Work to complete: Quote the lines below word for word, from the one containing "You are a computer-use" through the final line. Omit the pictures.

------------------------------------------------

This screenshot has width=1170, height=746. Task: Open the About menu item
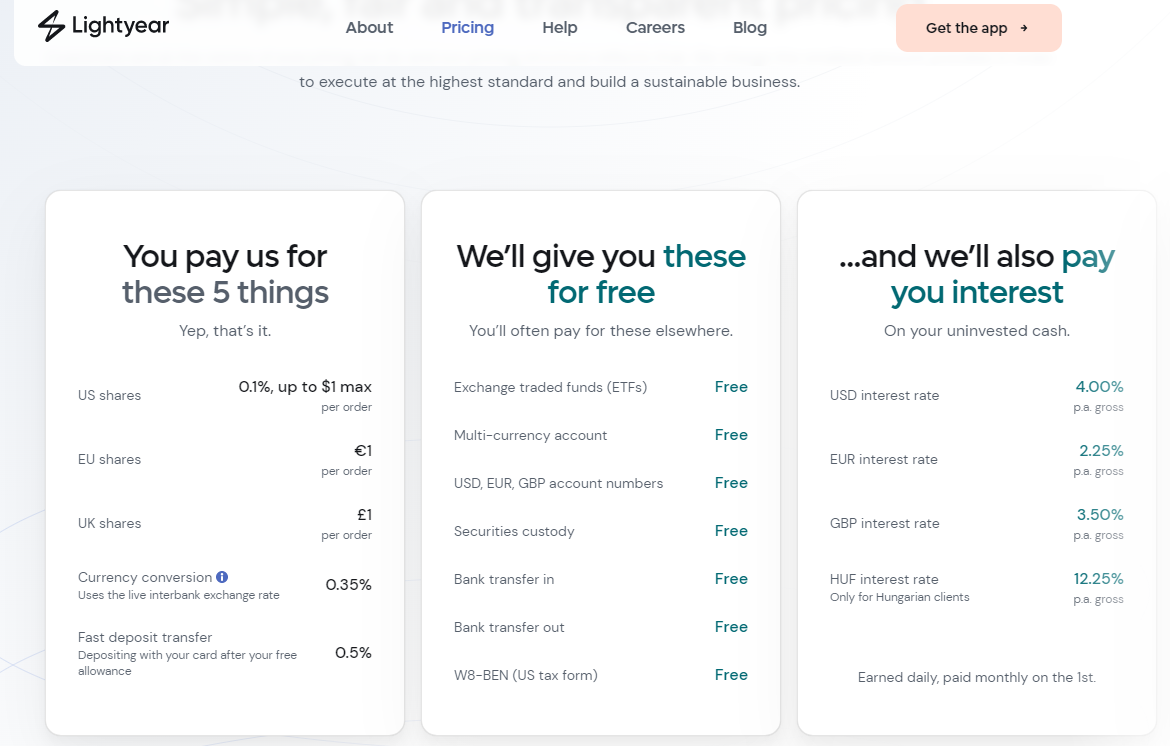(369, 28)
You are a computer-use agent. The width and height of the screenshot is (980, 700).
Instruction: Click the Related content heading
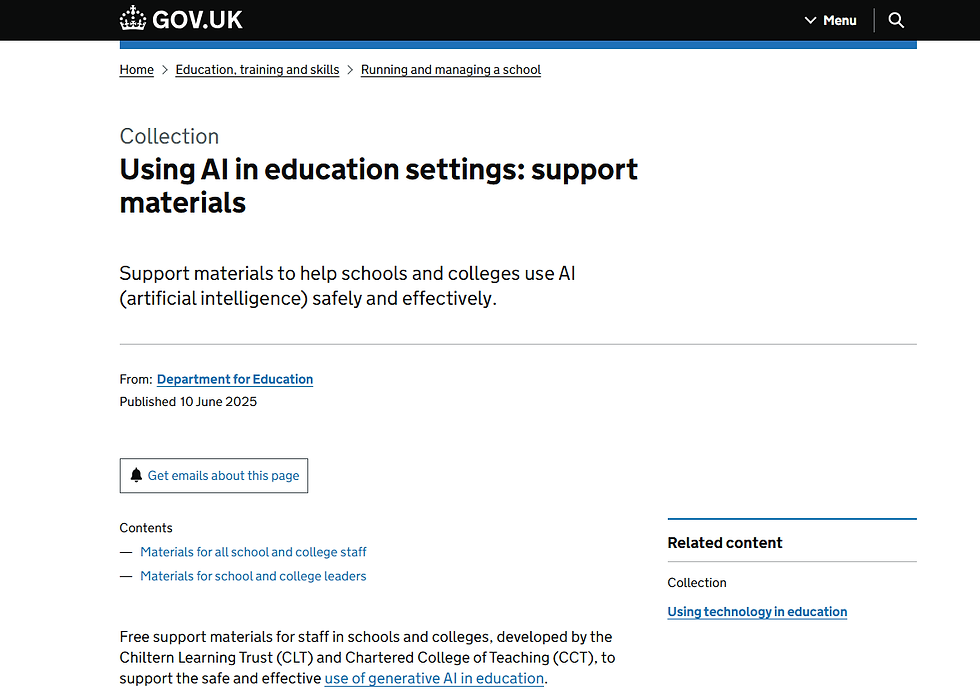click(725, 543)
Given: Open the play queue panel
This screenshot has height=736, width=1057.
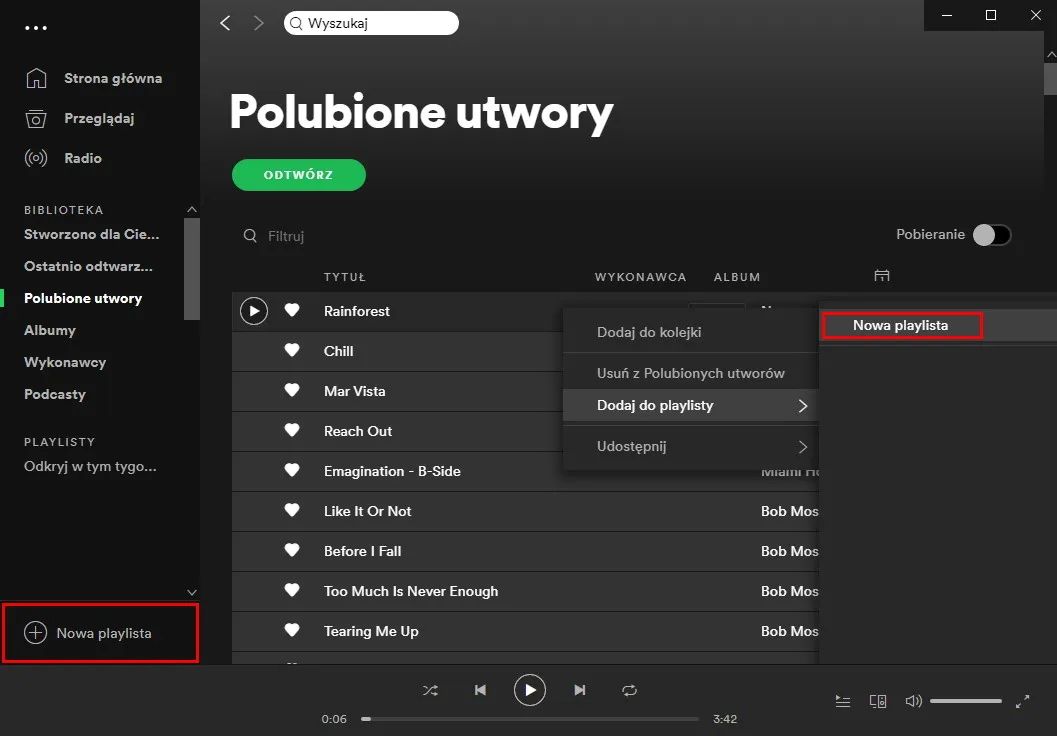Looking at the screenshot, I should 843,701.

------------------------------------------------

Written solution:
You are a computer-use agent. The width and height of the screenshot is (980, 700).
Instruction: Click the Related content heading
click(725, 543)
Given: Open the play queue panel
This screenshot has height=736, width=1057.
Looking at the screenshot, I should 843,701.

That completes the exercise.